I want to code a perl application that would crawl some websites and collect images and links from such webpages. 我想编写一个perl应用程序,它会抓取一些网站并从这些网页收集图像和链接 。 Because the most of pages use JavaScript that generate a HTML content, I need to code quasi a client browser with JavaScript support to be able to parse a final HTML code that is generated and/or modified by JavaScript.
因为大多数页面使用生成HTML内容的JavaScript ,所以我需要使用JavaScript支持编码客户端浏览器,以便能够解析由JavaScript生成和/或修改的最终HTML代码。 What are my options?
我有什么选择?
If possible, please publish some implementation code or link to some example(s). 如果可能,请发布一些实现代码或链接到一些示例。
There are several options. 有几种选择。
Options that spring to mind: 想到的选择:
You could have Perl use Selenium and have a full-blown browser do the work for you. 您可以让Perl使用Selenium并拥有一个成熟的浏览器为您完成工作。
You can download and compile V8 or another open source JavaScript engine and have Perl call an external program to evaluate the JavaScript. 您可以下载并编译V8或其他开源JavaScript引擎,并让Perl调用外部程序来评估JavaScript。

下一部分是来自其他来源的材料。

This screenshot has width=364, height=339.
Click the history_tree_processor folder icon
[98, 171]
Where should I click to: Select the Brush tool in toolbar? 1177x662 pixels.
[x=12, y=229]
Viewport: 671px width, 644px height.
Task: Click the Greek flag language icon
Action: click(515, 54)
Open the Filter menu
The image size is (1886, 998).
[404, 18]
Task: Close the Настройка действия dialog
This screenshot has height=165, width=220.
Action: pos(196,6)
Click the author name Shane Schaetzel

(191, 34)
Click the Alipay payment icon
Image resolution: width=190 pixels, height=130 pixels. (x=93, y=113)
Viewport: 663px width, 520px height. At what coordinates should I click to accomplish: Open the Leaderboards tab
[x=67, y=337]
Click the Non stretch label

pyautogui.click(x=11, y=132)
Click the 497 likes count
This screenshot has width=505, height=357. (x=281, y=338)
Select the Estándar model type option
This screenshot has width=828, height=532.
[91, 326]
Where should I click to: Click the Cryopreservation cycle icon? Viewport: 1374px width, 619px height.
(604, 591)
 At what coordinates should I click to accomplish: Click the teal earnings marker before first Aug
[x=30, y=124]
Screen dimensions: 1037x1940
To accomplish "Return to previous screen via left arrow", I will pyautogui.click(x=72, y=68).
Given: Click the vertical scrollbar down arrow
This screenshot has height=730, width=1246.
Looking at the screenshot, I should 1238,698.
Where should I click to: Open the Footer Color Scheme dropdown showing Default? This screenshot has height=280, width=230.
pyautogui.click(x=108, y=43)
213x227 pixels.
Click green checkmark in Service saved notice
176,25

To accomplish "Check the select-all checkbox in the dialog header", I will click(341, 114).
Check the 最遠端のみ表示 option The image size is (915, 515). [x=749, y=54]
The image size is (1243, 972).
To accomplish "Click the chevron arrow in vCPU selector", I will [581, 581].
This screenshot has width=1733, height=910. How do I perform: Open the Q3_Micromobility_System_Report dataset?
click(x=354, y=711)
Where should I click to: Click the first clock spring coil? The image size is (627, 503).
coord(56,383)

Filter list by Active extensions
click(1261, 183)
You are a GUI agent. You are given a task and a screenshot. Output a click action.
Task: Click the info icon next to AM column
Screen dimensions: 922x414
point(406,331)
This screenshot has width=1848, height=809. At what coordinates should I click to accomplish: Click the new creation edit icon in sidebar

I don't think Perl's LWP module supports JavaScript, but you might want to check that if you haven't done so already. 我不认为Perl的LWP模块支持JavaScript,但如果你还没有这样做,你可能想检查一下。
WWW :: Scripter与WWW :: Scripter :: Plugin :: JavaScript和WWW :: Scripter :: Plugin :: Ajax插件似乎是最接近你没有使用实际浏览器(模块WWW :: Selenium , Mozilla) :: Mechanize或Win32 :: IE :: Mechanize使用真正的浏览器)。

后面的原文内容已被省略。